§ **TASK**
Resume the introduction to Vodou after its last sentence and carry it forward in the same voice.

§ **EXTRACT PROVIDED**
A Brief Introduction to Vodou
Vodou is probably the most well known religion that developed from the African Diaspora. The African Diaspora was the dispersion of African culture created by the slave trade, and the African Diasporic religions are the ones that developed from the traditional African religions as the people settled and integrated into their new locations. Many people classify the African Diaspora outside Paganism, and they are not widely understood or accepted. They seem so interlinked with Catholicism as to be some strange offshoot of Christianity. Some of the other African Diasporic religions include Santeria or Lukumi, (Cuba & South America), Candomble or Macumba (Brazil) and Obeah (Jamaican). Vodou in its original form is still alive and well throughout Africa and has been declared the official religion of Benin.
Even in our age of communication and rapid access to information, Vodou is glamorized beyond recognition in the media and feared by many people. Many people, especially animal-rights activists, are uncomfortable with the role of animal sacrifice in Vodou, and I’ve met many Wiccans who decry it for that same reason, quoting ‘an it harm none’ Vodou is a beautiful and living religion steeped in centuries of culture, tradition… and to be fair, blood - the blood of slaves.

§ **PROVIDED INFORMATION**
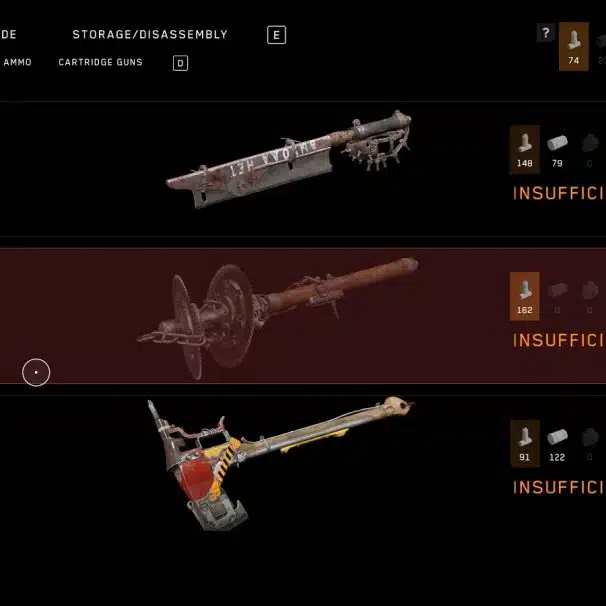Select the inscribed cleaver blade weapon
606x606 pixels.
(288, 160)
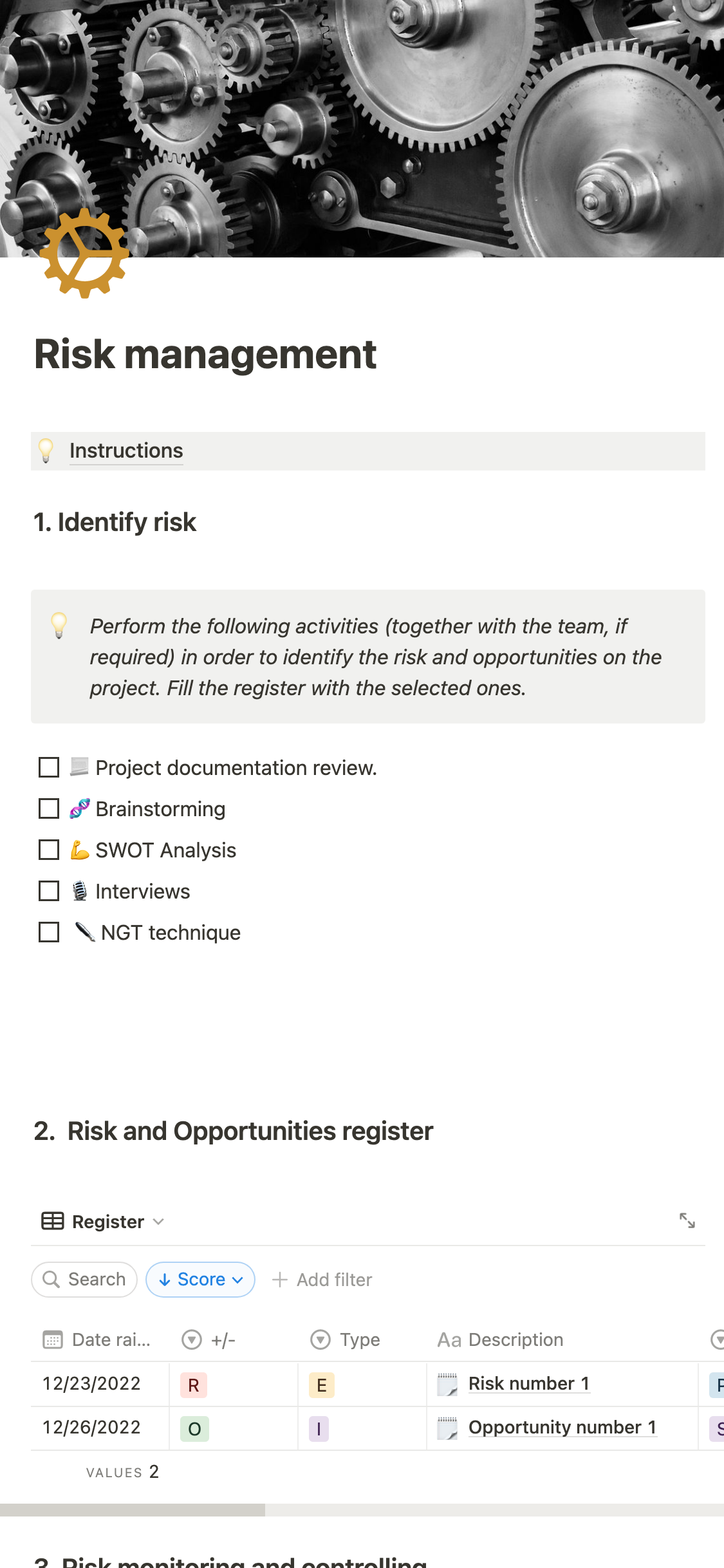Open the Opportunity number 1 page icon
The height and width of the screenshot is (1568, 724).
click(447, 1428)
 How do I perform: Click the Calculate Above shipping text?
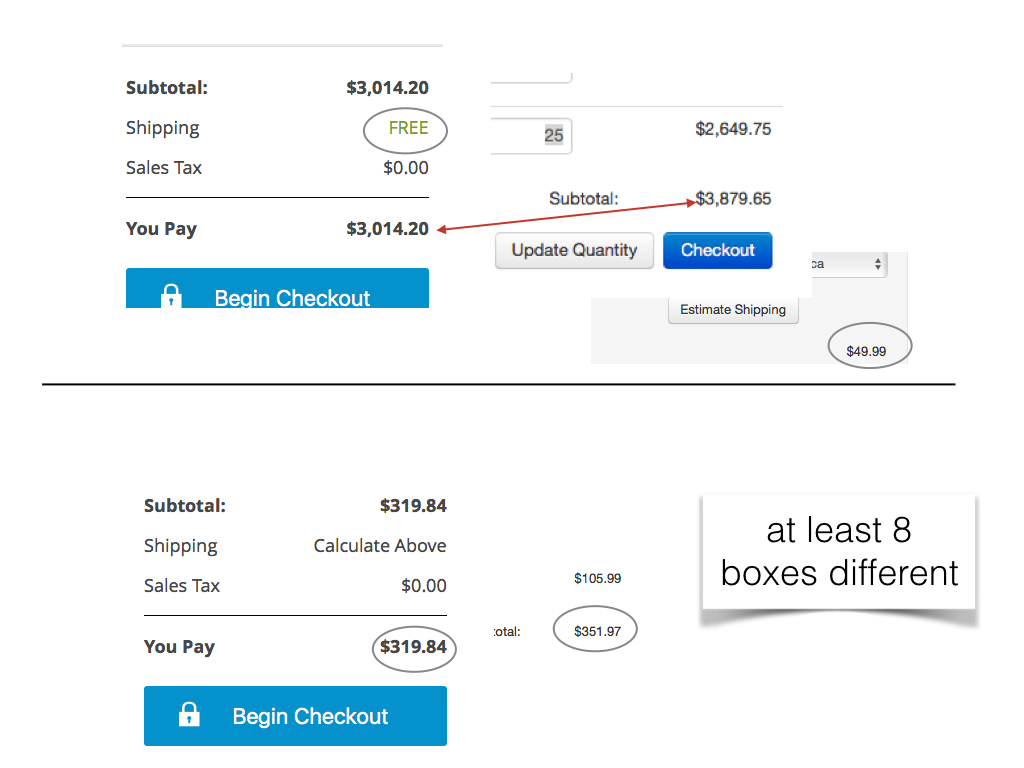pyautogui.click(x=380, y=546)
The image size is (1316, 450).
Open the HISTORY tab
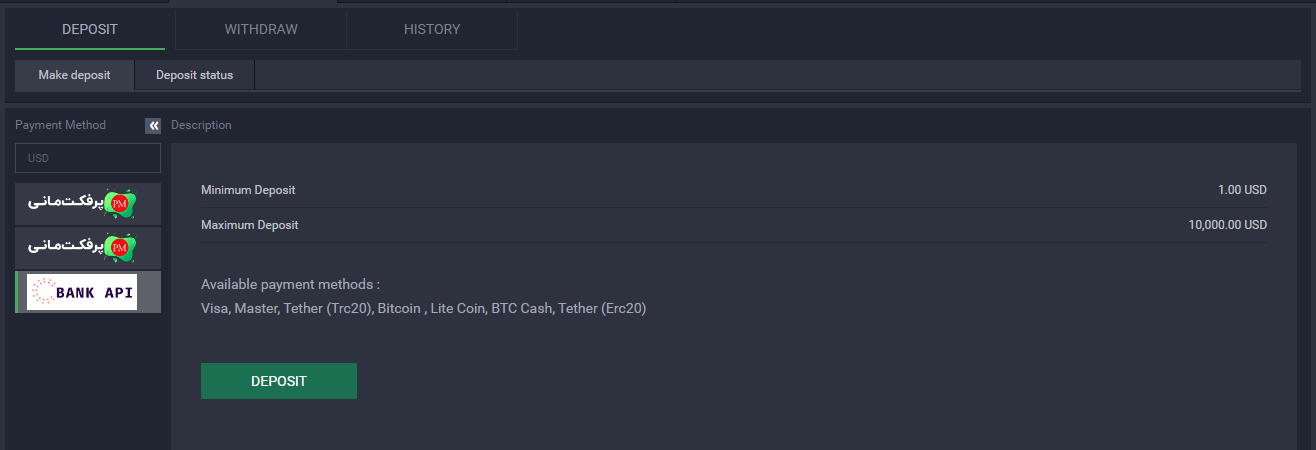pyautogui.click(x=432, y=29)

§ **THE REPLY**
Vodou is monotheistic, but the Creator God, known by many names, most commonly ‘Bon Dieu or Bondye, is distanced from His/Her/Its creations. It is up to the spirits of the ancestors and the lwa (also Vodu, loa or Les Mysteres as lwa means ‘mystery’) to be the intermediaries between God and humankind. It is a practical, down-to-earth religion, more concerned with solving problems than enlightenment and union with the Divine.
Most of the information available about Vodou in America is New Orleans Voodoo. N’Awlins Voodoo is distilled from traditional practices of Central & Western Africa, primarily the Fon, Benin and Yoruban people, during the 17 & 1800s, carried across the ocean to Haiti, where it became syncretized with Catholicism and the indigenous Haitian native practices, and finally dispersed into the teeming port city of New Orleans where it picked up practices found in European witchcraft, local folk magic and shamanic practices of the southeastern Native American tribes. Haitian and New Orleans Vodou are more focused on magic than their older African relatives.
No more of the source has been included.